Probate is the legal process which deals with the interpretation and execution of your will, or division of property if you do not have a will. After your death, this probate process can be long, stressful and expensive for your beneficiaries. Everyone needs to get paid, so the court, attorneys, referees and others all take their cut – this can add up to a sizeable chunk of your estate.
Several costs come into play during probate:
- Attorney fees – up to 4% of the estate andadditional fees
- Probate referee – 1% share of the estate
- Court filing fees – up to $2000
- Executor – matches the attorneys fee
- Uncle Sam – varying amounts of taxes and fees
All in all, roughly 10% to 25% of your estate will go to probate fees. For an estate worth $1 million, these fees can total $250,000!
Luckily, there are actions you can take to protect your assets and your family against the probate process. The experienced estate planning lawyer at the Law Office of James A. Zakasky can help you organize your assets and help your survivors avoid the probate headache.
7 Effective Ways to Avoid Probate
- Living Trusts–This will allow you to put your assets into a trust you control, which transfers to your specified beneficiaries upon your death. When a living trust is used in place of a will, your spouse, children and other beneficiaries can avoid probate altogether.
- Joint Tenancy–Entering into a joint tenancy arrangement will transfer all of your assets in the account to the other account holders upon your death.
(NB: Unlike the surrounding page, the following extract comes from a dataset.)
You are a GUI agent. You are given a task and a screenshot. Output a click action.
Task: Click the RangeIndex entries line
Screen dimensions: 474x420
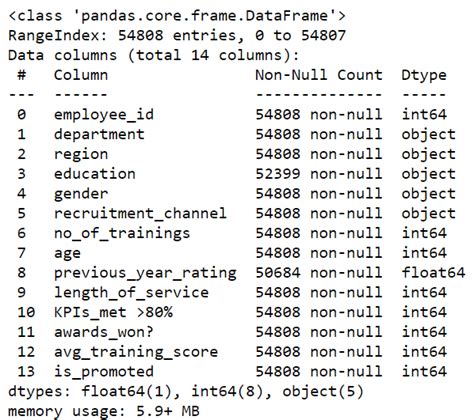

This option does restrict your individual control over the assets.
- Pay on Death/Transfer on Death Account–To set up a pay or transfer on death account, all you need to do is fill out a form at the bank naming your beneficiary. After your death, the beneficiary will need to provide proof of death to the bank, at which point the funds transfer.
- Life Insurance–While having life insurance won’t eliminate the need for probate, it can provide some quick cash to your survivors while going through the probate process. When worked into a properly designed estate plan, life insurance will complement other inheritance.
- Retirement Accounts–You are required to name a beneficiary whenever opening an IRA or 401(k) account. This will help your survivors avoid probate by directly receiving these assets.
- State Exemptions–Estates which fall below a specified dollar value may be exempted from the probate process. By managing your estate creatively using things like pay on death accounts and living trusts, you can drastically reduce the assets which are eligible for probate.
- Gifts–The easiest way to avoid probate is to give away your assets during your lifetime. Gifts to your spouse, qualified charities, tuition payments and medical expenses can all count.